From the entries below, copy exactly the lines from the one that contains "At what coordinates" through the one that contains "Hide the left", both included, and only those.

=== Data listing ===
§ §
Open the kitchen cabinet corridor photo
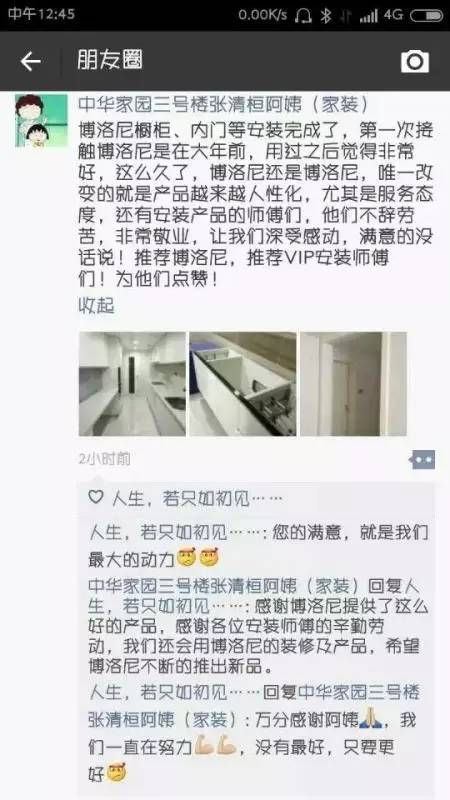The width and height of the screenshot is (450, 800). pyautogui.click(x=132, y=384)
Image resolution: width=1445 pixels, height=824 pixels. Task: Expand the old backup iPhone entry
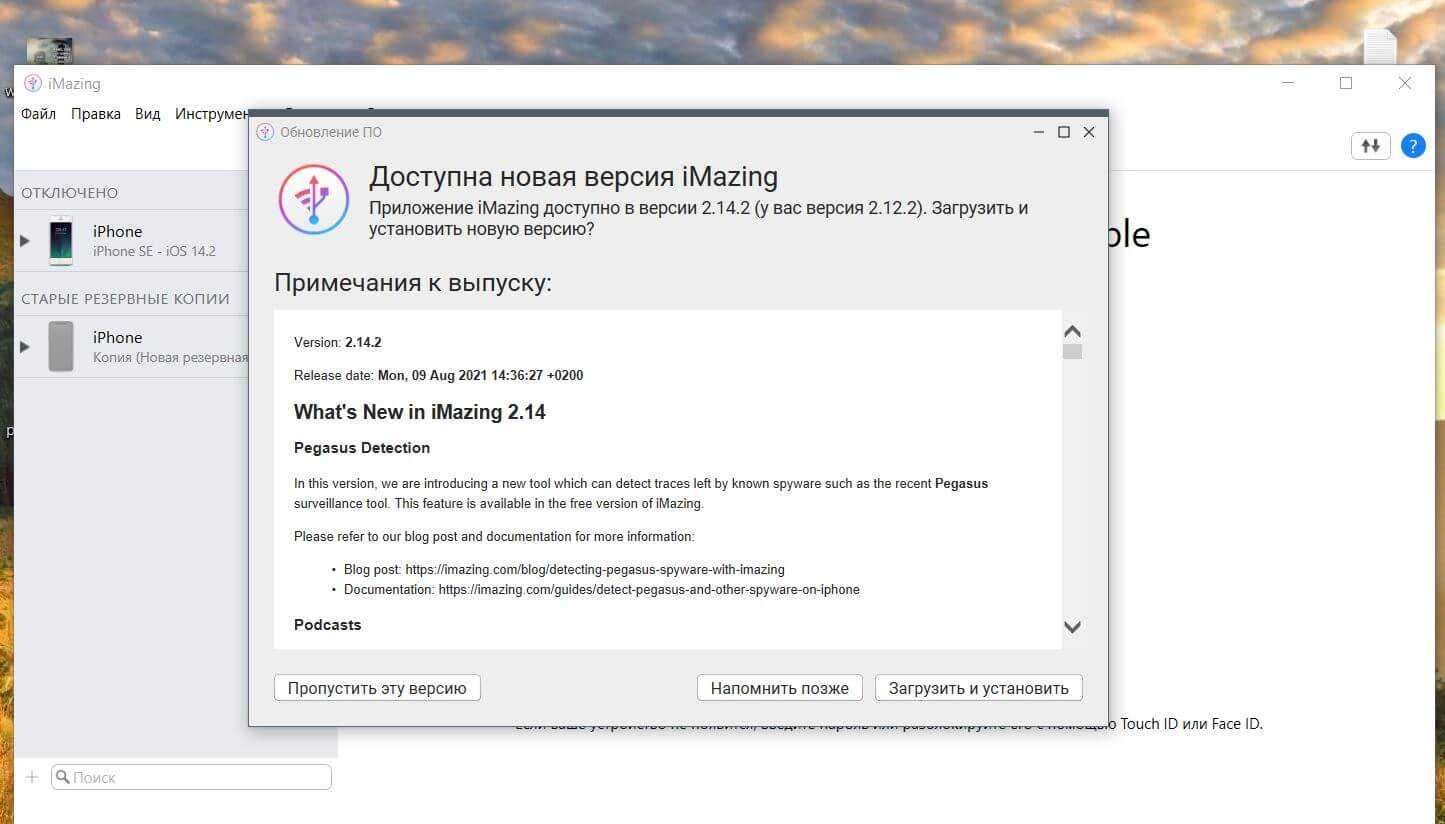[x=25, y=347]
§ §
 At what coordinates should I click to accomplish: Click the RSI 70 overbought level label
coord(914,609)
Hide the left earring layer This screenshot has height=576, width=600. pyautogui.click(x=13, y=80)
§ §
=== Output ===
 At what coordinates should I click to accomplish: Click the RSI 70 overbought level label
coord(914,609)
Hide the left earring layer This screenshot has height=576, width=600. pyautogui.click(x=13, y=80)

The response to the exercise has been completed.